Linear gradients render differently than CSS

Gradients in Sketch render differently than the same hex values exported and set as a linear-gradient in CSS, why?

I am aware that Sketch does some very odd things with display P3 colours in the colour picker (they get mapped to hex, even when they are outside sRGB colour space). However, putting that aside, I would like to know why a gradient in Sketch between pink and green seems to pass through different colours, than the same thing in CSS?

Here is the Sketch version:

Here is the CSS version (I have used oklch colours here to try and get to the same P3 colour being used in Sketch). I cannot add another image as the forum won’t let me (new user :roll_eyes:)

The Sketch one seems to pass through some purples in the middle, where the CSS does not. Is Sketch passing values through a different colour space?

Hi Ben,

Thanks for sharing this report. There’s a lot to cover here and color is a vast topic, so I’ll try to summarize it first and then go into more detail.

The hex colors you export from Sketch do render as expected in CSS, as long as you also use Hex. I noticed that your Pen has the OKLCH syntax and I think this is where the issue is: the translation between the two formats produced an unexpected result, more on this later.

There are two key parts for the color syntax in CSS: gamut and color space. I’m no color expert and perhaps you know way more than me, but after digging a bit, I think this is what’s going on:

The gamut is the range of colors, and we know P3 has a wider gamut than sRGB. If you use Sketch on a P3 compatible device, you’ll see brighter colors, if you use a traditional monitor, colors will be less vivid as they’ll be rendered with the sRGB gamut.

The other piece of the puzzle is the color space, which, in short, defines how colors are plotted or determined in the selected range or gamut. So you can use the Hex color space syntax to plot colors from a P3 gamut with limitations of course.

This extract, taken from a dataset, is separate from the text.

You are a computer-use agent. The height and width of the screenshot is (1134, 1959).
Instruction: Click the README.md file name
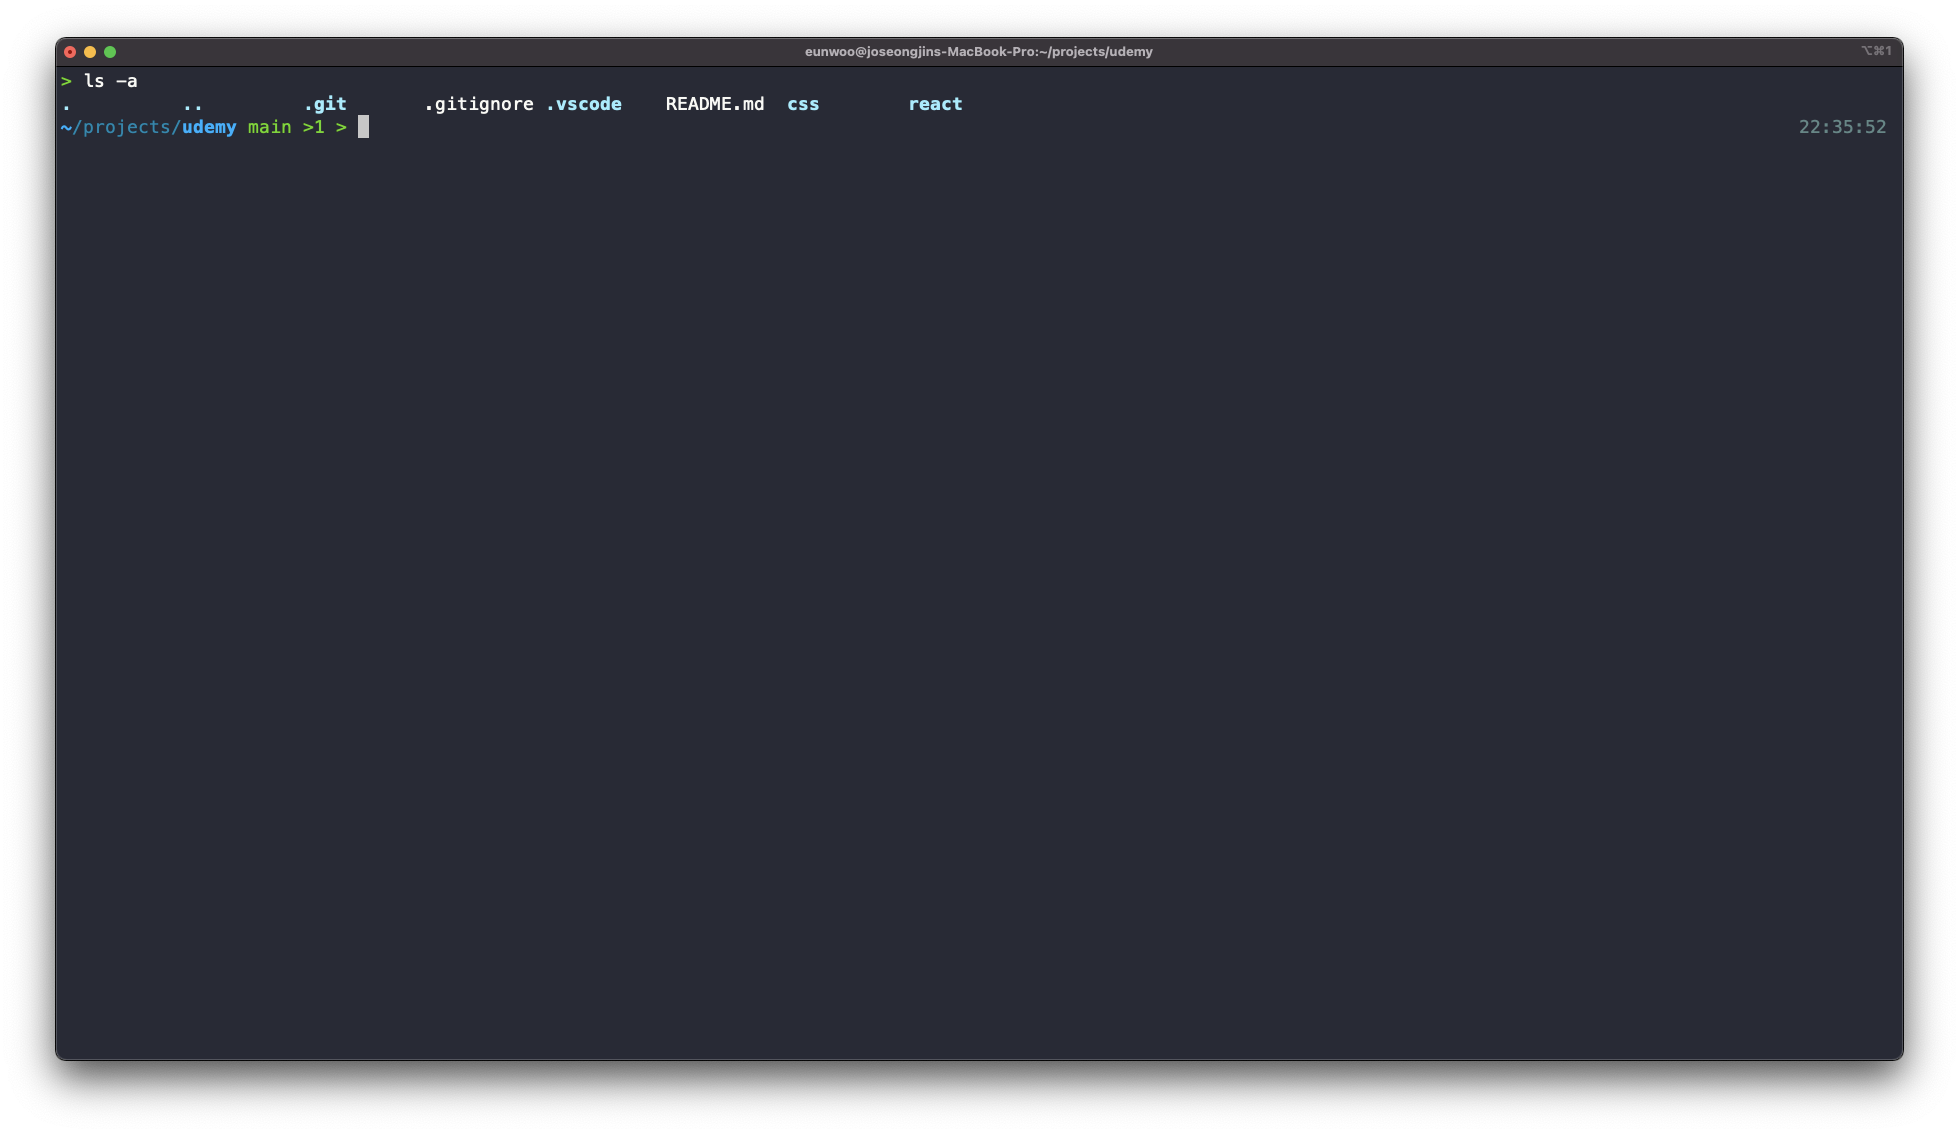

OKLCH is a newer color space that’s now supported in CSS and designed to plot colors from the P3 gamut. This color space has a different way of plotting coordinates for colors and, in consequence, has a different syntax. As with any format, there can be some caveats and OKLCH has some, precisely with gradients.

Chroma (the “C” in OKLCH) maps hues as elevations:

And sometimes, there can be unexpected results when using specific colors in OKLCH as outlined here

To my surprise, when I use the known Hex colors from Sketch, the gradient in CSS has much vivid colors than it’s OKLCH counterpart:


 

See the Pen from the image above here

There are several, if not many tools out there to convert Hex to OKLCH. Perhaps exploring different ones can help get a better result for this gradient.

Hi Jorge,

At present, Sketch has a very odd way of dealing with P3.

You can make a document P3, and colour-pick a colour, and Sketch represents that P3 colour in a HEX/RGB/HSL notation. It is effectively stretching the 0-255 range of sRGB for each R/G/B channel over the entirety of P3 colour gamut, something sRGB notation was never designed to do (to the best of my knowledge).

So, picking a HEX colour from a P3 Sketch document, that is representing a colour in P3 space, and then using that same HEX value on the web gives you a totally different colour than the colour it shows in Sketch. This because the web requires P3 in the color(display-p3 0.812 0.173 0.608) format, or a newer format like lch/lab or oklch/oklab.

However, put all that aside. Even in an sRGB Sketch document, if you make a 200x1000 image, and put a linear gradient from #CF2C9B to #39A583. That gradient looks like this in Sketch:

And like this on the web (Codepen https://codepen.io/benfrain/pen/yLwPaEj ):

Sorry, again I can not post the two grabs in this post as I am a new user.

The Sketch version goes through a nice bit of purple in the middle that the web version doesn’t and I would like to understand why?